LLM+Reasoning+Planning for supporting incomplete user queries in presence of APIs
- URL: http://arxiv.org/abs/2405.12433v2
- Date: Fri, 11 Oct 2024 01:22:27 GMT
- Title: LLM+Reasoning+Planning for supporting incomplete user queries in presence of APIs
- Authors: Sudhir Agarwal, Anu Sreepathy, David H. Alonso, Prarit Lamba,
- Abstract summary: In practice, natural language task requests (user queries) are often incomplete, i.e., they may not contain all the information required by the APIs.
We leverage logical reasoning and classical AI planning along with an LLM for accurately answering user queries.
Our approach achieves over 95% success rate in most cases on a dataset containing complete and incomplete single goal and multi-goal queries.

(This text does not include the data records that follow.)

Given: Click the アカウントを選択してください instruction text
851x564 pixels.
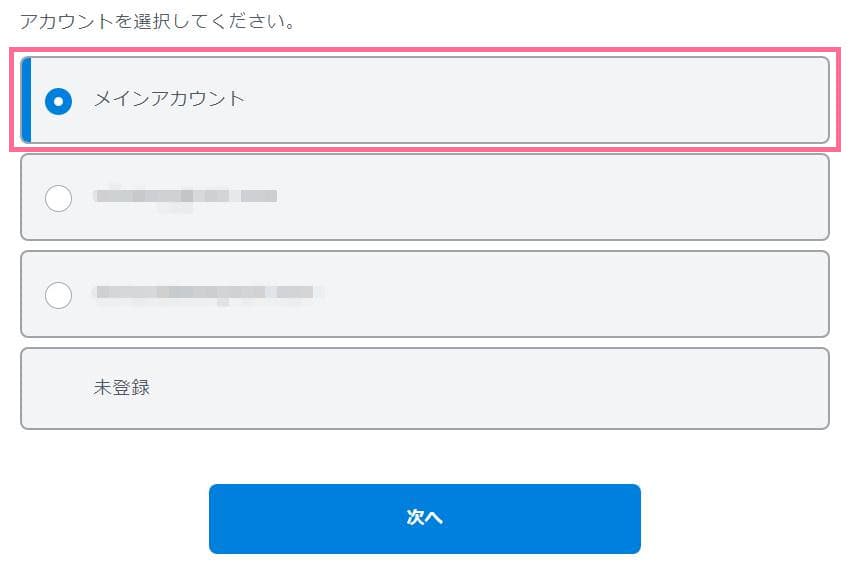Looking at the screenshot, I should click(x=157, y=21).
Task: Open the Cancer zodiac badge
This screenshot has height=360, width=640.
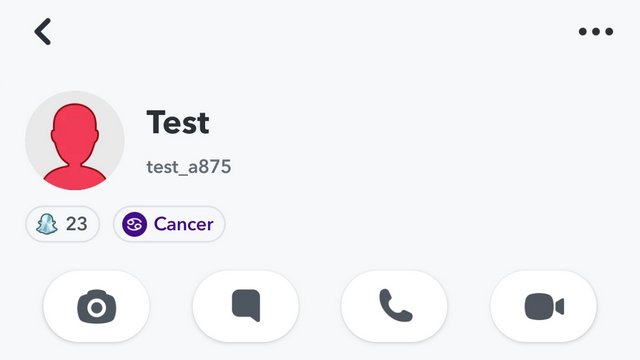Action: click(x=169, y=224)
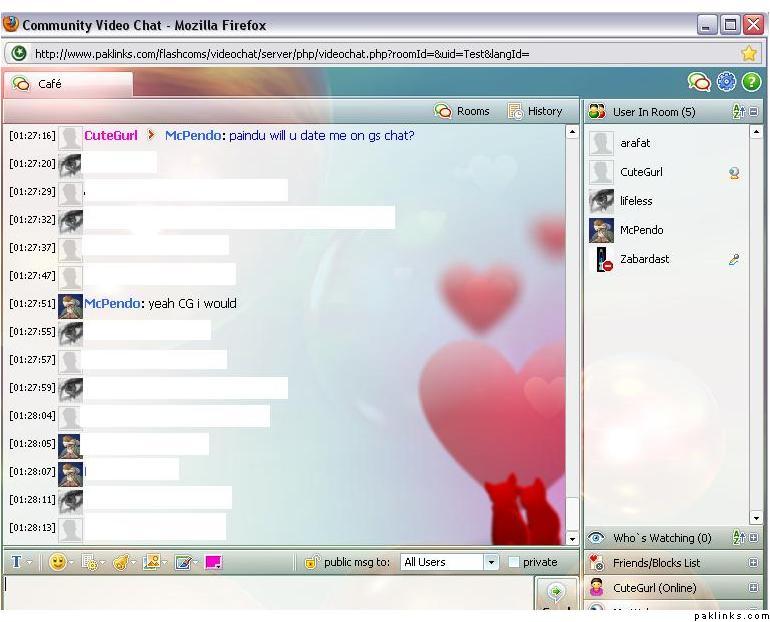Screen dimensions: 770x622
Task: Open the History view
Action: (535, 111)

- Score: 0.09374652839580183
- License:
- Abstract: Recent availability of Large Language Models (LLMs) has led to the development of numerous LLM-based approaches aimed at providing natural language interfaces for various end-user tasks. These end-user tasks in turn can typically be accomplished by orchestrating a given set of APIs. In practice, natural language task requests (user queries) are often incomplete, i.e., they may not contain all the information required by the APIs. While LLMs excel at natural language processing (NLP) tasks, they frequently hallucinate on missing information or struggle with orchestrating the APIs. The key idea behind our proposed approach is to leverage logical reasoning and classical AI planning along with an LLM for accurately answering user queries including identification and gathering of any missing information in these queries. Our approach uses an LLM and ASP (Answer Set Programming) solver to translate a user query to a representation in Planning Domain Definition Language (PDDL) via an intermediate representation in ASP. We introduce a special API "get_info_api" for gathering missing information. We model all the APIs as PDDL actions in a way that supports dataflow between the APIs. Our approach then uses a classical AI planner to generate an orchestration of API calls (including calls to get_info_api) to answer the user query. Our evaluation results show that our approach significantly outperforms a pure LLM based approach by achieving over 95\% success rate in most cases on a dataset containing complete and incomplete single goal and multi-goal queries where the multi-goal queries may or may not require dataflow among the APIs.